[Textabschnitt]

#####

Mit der Hilfe von Binderverzeichnissen sind wir jetzt in der Lage auch Programme, in denen Prozeduren aus verschiedenen Service-Programmen aufgerufen werden, in einem einzigen Schritt zu erstellen. Der Nachteil dabei ist, dass man sich die unterschiedlichen Compile-Optionen für die nächste Umwandlung merken muss. Einfacher wäre es, wenn die Compile-Optionen im Quell-Code hinterlegt werden könnten. Und genau das ist auch möglich! Und nicht nur in RPG, sondern auch in CL-Programmen. Wie das funktioniert wird in diesem Artikel gezeigt.
Sofern mit nur mit einem einzigen Binderverzeichnis oder immer mit den gleichen Binderverzeichnissen gearbeitet wird und immer die gleiche Aktivierungsgruppe für alle Programme gleichermaßen gilt, könnten u. U. die Unterlassungs-Werte im System-Befehl geändert werden. Spätestens aber dann, wenn man flexibler werden will oder muss, also unterschiedliche Binderverzeichnisse oder Aktivierungsgruppen benötigt, ist man genauso weit wie vor der Änderung des System-Befehls, d. h. ein manueller Eingriff ist erforderlich.
H-Bestimmungen für ILE-Optionen in RPG Quellen
Anstatt bei jeder Umwandlung an die entsprechenden Umwandlungsoptionen erinnern zu müssen, können die folgenden Optionen auch direkt in den H-Bestimmungen hinterlegt werden.
- Default-Aktivierungsgruppe – Schlüssel-Wort DFTACTGRP(*YES | *NO)
Der Aufruf von externen ILE-Prozeduren und Funktionen ist nur bei Verwendung der Option DFTACTGRP(*NO) zulässig.
Werden Programme mit DFTACTGRP(*YES) erstellt, verhalten sie sich wie OPM (Original Program Model) Programme (z. B. RPGIII). Die Verwendung von DFTACTGRP(*YES) ist dann sinnvoll, wenn eine alte RPGII/RPGIII-Anwendung, Programm für Programm zunächst nur nach RPGIV konvertiert werden soll. In modernen ILE-Anwendungen sollten weder Programme noch Service-Programme in der Default-Aktivierungsgruppe ausgeführt werden.
Die Angabe des Schlüssel-Wortes DFTACTGRP in den H-Bestimmungen ist nur zulässig, wenn das Programm mit dem Befehl CRTBNDRPG (RPG Binder-Programm erstellen) generiert wird. Bei einer zweistufigen Kompilierung bzw. bei Ausführung des Befehls CRTRPGMOD (RPG Modul erstellen) führt die Angabe des Schlüssel-Wortes DFTACTGRP in den H-Bestimmungen zu einem Kompilierungsfehler.

#####

[Aufgabe 1] Schreibe aus dem Text über Compile-Optionen den Teil zwischen „Werden Programme mit“ und „Default-Aktivierungsgruppe ausgeführt werden.“ einschließlich wortgetreu ab.

#####

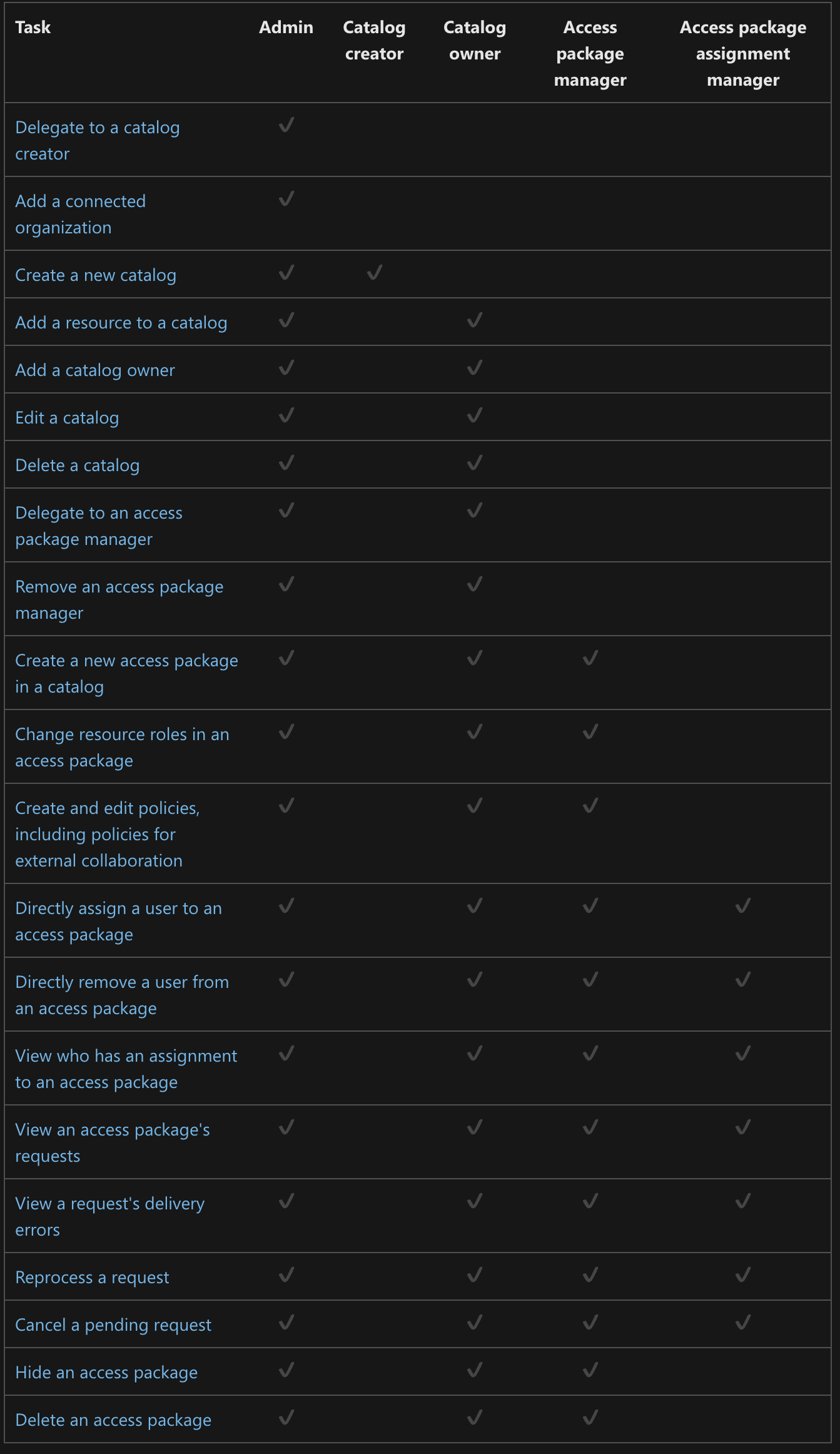This screenshot has height=1454, width=840.
Task: Follow the 'Add a catalog owner' link
Action: [95, 370]
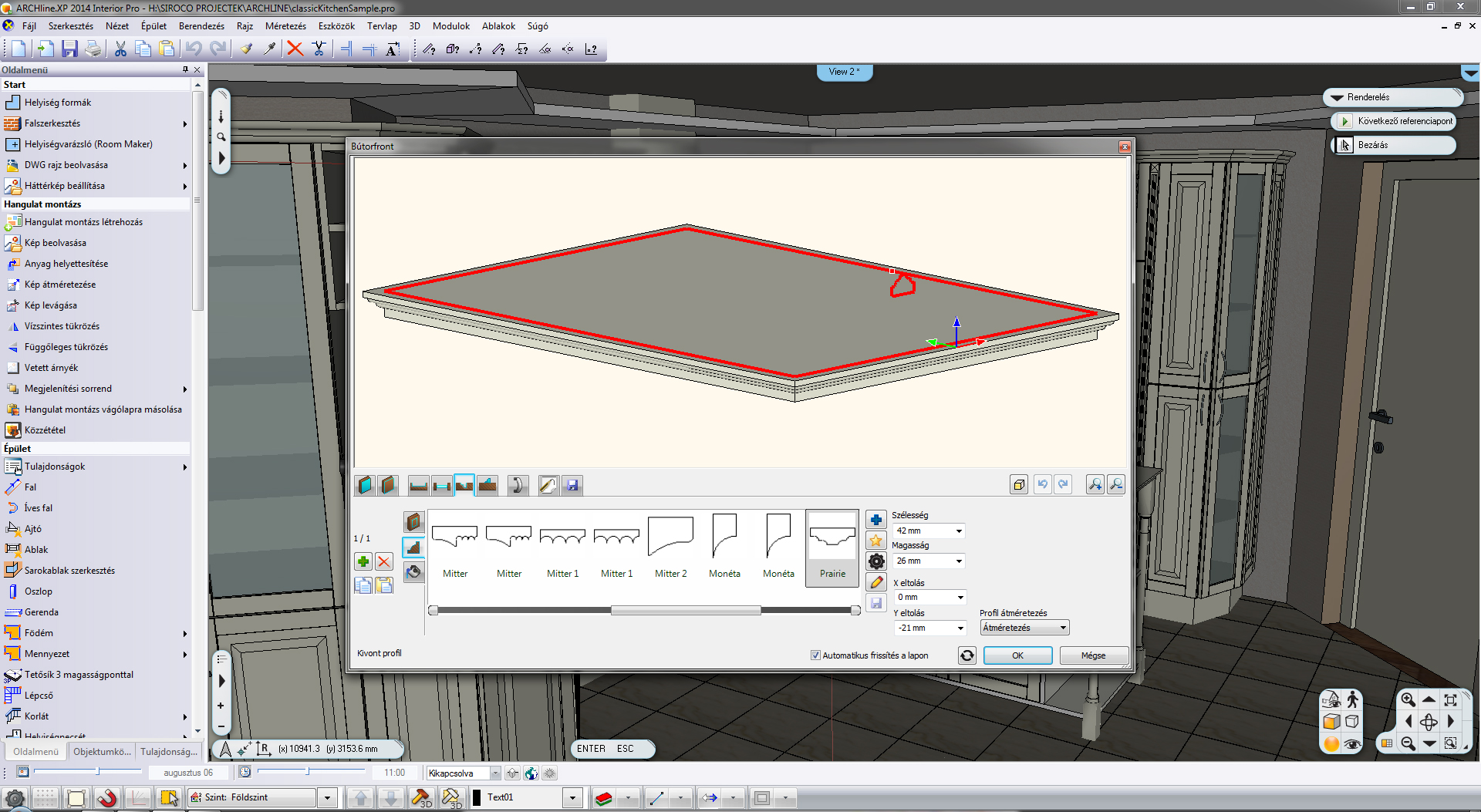The image size is (1481, 812).
Task: Expand the Szint: Földszint level dropdown
Action: point(328,798)
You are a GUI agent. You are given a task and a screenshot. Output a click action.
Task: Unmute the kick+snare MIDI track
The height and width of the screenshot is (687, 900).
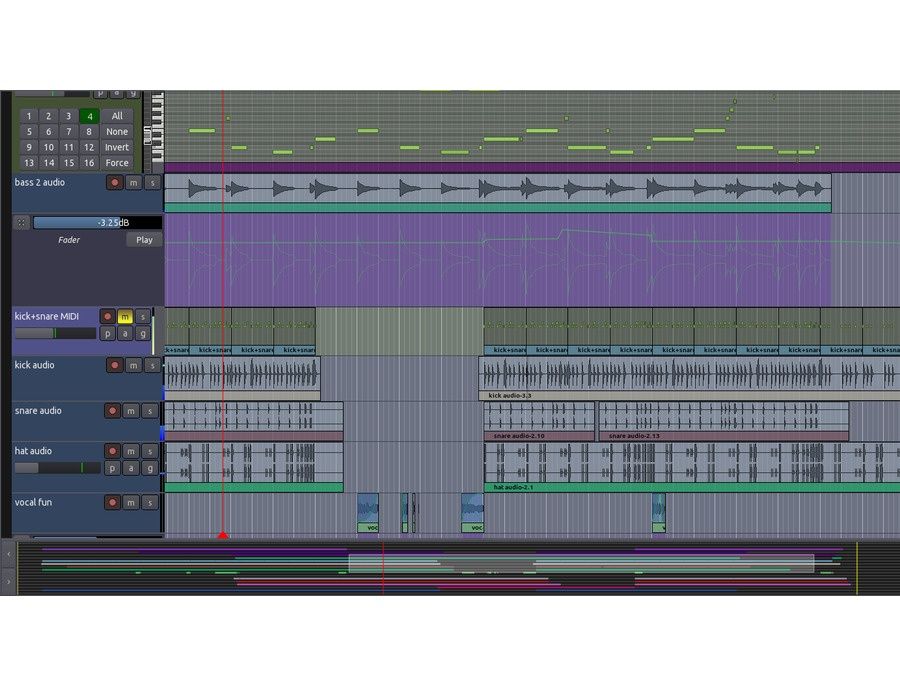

#####

[Aufgabe 2] Gib sämtliche Einträge oben Zeile für Zeile unverändert wieder und lass die Bilder dabei weg.

[Ergebnis 1]
Werden Programme mit DFTACTGRP(*YES) erstellt, verhalten sie sich wie OPM (Original Program Model) Programme (z. B. RPGIII). Die Verwendung von DFTACTGRP(*YES) ist dann sinnvoll, wenn eine alte RPGII/RPGIII-Anwendung, Programm für Programm zunächst nur nach RPGIV konvertiert werden soll. In modernen ILE-Anwendungen sollten weder Programme noch Service-Programme in der Default-Aktivierungsgruppe ausgeführt werden.

[Ergebnis 2]
This screenshot has height=1454, width=840.
Task: Follow the 'Add a catalog owner' link
Action: [95, 370]
The image size is (1481, 812).
Task: Expand the Szint: Földszint level dropdown
Action: point(328,798)
You are a GUI agent. You are given a task and a screenshot. Output a click action.
Task: Unmute the kick+snare MIDI track
The height and width of the screenshot is (687, 900).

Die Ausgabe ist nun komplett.